Comme le test du canard ci-dessus le dit bien, « si un politicien pense, parle et agit 

comme un autocrate, c’est probablement parce qu’il est autocrate »!

 

Que peut-on s’attendre d’un tel politicien autre chose qu’il sape les assises des 

institutions démocratiques à son avantage ! On a beaucoup ridiculisée la sénatrice 

républicaine de l’État du Maine, Mme Susan Collins, laquelle déclara après le procès 

de destitution de Donald Trump au Sénat étasunien, que ce dernier « avait appris de 

cette affaire ... une assez grande leçon ... Je pense qu’il sera beaucoup plus prudent à 

l’avenir ». Sa méconnaissance du personnage est attristante. Elle aurait dû mieux 

savoir qu’après un échec personnel, Donald Trump double toujours la mise et 

qu’il deviendra encore plus autocrate avec le temps.

 

Par conséquent, il serait peut-être temps que l’on sonne la cloche pour que les 

Américains se ressaisissent avant qu’il ne soit trop tard.

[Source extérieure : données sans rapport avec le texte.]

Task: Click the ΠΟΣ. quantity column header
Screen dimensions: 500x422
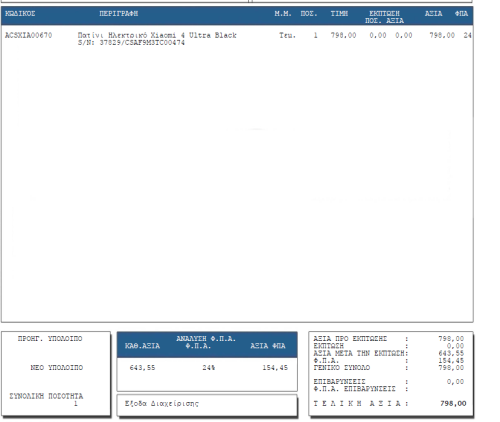Action: click(309, 14)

Lorsque la démocratie se 

meurt sous ses yeux, le moins qu’un citoyen concerné puisse faire est de se tenir 

debout et dénoncer les forces qui travaillent à détruire la démocratie dans le but de 

remplacer le régime démocratique par un régime autoritaire. N’oublions pas que le 

monde libre s’est battu lors de la Seconde Guerre mondiale (1939-1945), et cela 

avec des coûts très élevés, pour défendre les principes de démocratie et de liberté. 

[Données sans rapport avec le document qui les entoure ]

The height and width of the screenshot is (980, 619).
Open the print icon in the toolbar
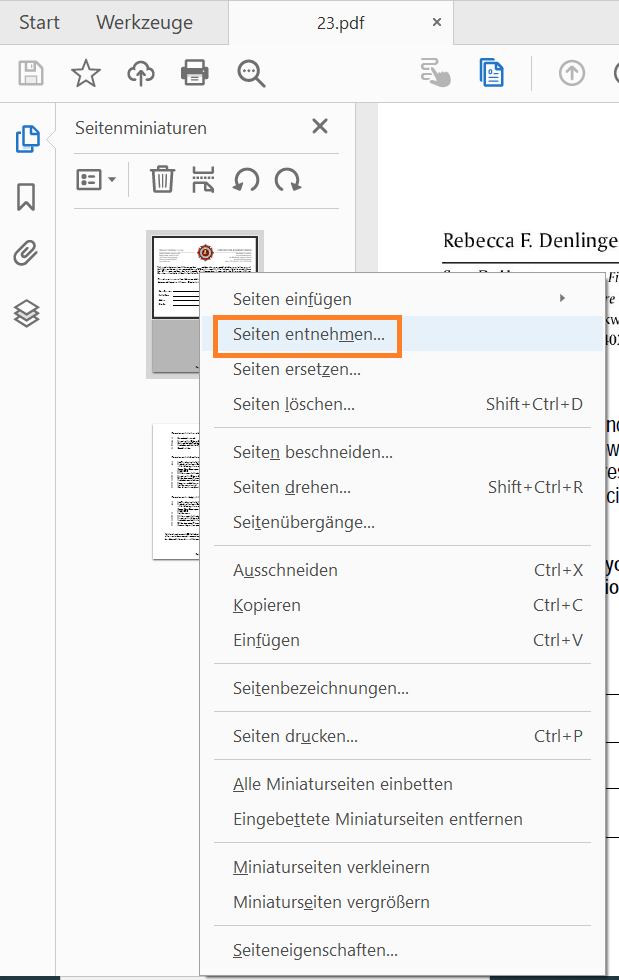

Comment accepter aujourd’hui que ces principes puissent être sapés de l'intérieur 

comme cela semble être le cas présentement aux États-Unis ?

 

À condition de ne point être troublé par la corruption, l’abus de pouvoir et l’amoralité 

en politique ; à condition d’accepter que le Congrès américain puisse être contourné 

et les tribunaux compromis ; et à condition d’accepter qu’un politicien autocratique 

installe un gouvernement d’un seul homme, et qu’il trahisse la constitution et son 

principe fondamental de la division des pouvoirs. Dans de telles circonstances, une 

personne peut être tentée de voter pour un type de candidat présidentiel autocratique.

 

Oui. Je sais bien. La bourse est en hausse et le chômage est bas. En tant qu’économiste, permettez-moi de vous dire quelque chose. Tout d’abord, il ne faut pas se laisser 

obséder par le marché boursier. La présente bulle boursière est en grande partie un résultat artificiel, provoqué par d’énormes baisses d'impôts pour les sociétés 

américaines. Ces dernières ont utilisé cet argent du gouvernement, non pas pour 

investir dans de nouvelles installations, mais pour racheter leurs propres actions. Et 

c’est le gouvernement étasunien qui s’est endetté au rythme annuel d’un trillion de 

$US. Ajouté à cela des taux d’intérêt artificiellement bas, parfois négatifs, poussés 

vers le bas par des banques centrales en panique devant les niveaux d’endettement, 

et vous avez le résultat que l’on observe.

 

En deuxième lieu, les faibles taux de chômage que l’on observe présentement dans 

plusieurs pays sont en grande partie un résultat démographique causé par les départs à 

la retraite massifs des baby-boomers, ce qui crée une pénurie de main-d’œuvre dans de nombreuses professions et de nombreux métiers. — Ne vous laissez donc pas berner 

par de tels mirages et par ces trucs de passe-passe.

 

Bien sur. Je sais aussi à quel point l’organisation centrale du parti démocrate est 

décriée pour sa maladresse et son amateurisme. Il suffit de jeter un coup d’œil sur les procédures complexes du parti pour sélectionner le porte-étendard démocrate à la 

présidentielle de 2020. Celles-ci reposent, en effet, sur une représentation 

proportionnelle pour l’attribution des délégués, dans tous les états étasuniens qui 

tiennent une primaire ou un caucus. Ces règles semblent avoir été conçues pour 

diviser l’électorat démocrate au maximum, avec le résultat prévisible que le candidat 

démocrate finalement choisi pour l’élection présidentielle devra surmonter une grande 

division dans son bassin potentiel d’électeurs.

 

Quoiqu’il en soit, si un citoyen valorise la démocratie et la liberté, tant pour 

le présent comme pour l’avenir, il ou elle devrait réfléchir à deux fois avant de donner 

une seconde chance à M. Trump. Sinon, ce serait un peu comme jouer à la roulette 

russe.

 

En effet, comme l’a écrit Hannah Arendt, « si quelqu’un ne peut être mobilisé 

lorsque la liberté se trouve menacée, c’est que rien ne peut le mobiliser. »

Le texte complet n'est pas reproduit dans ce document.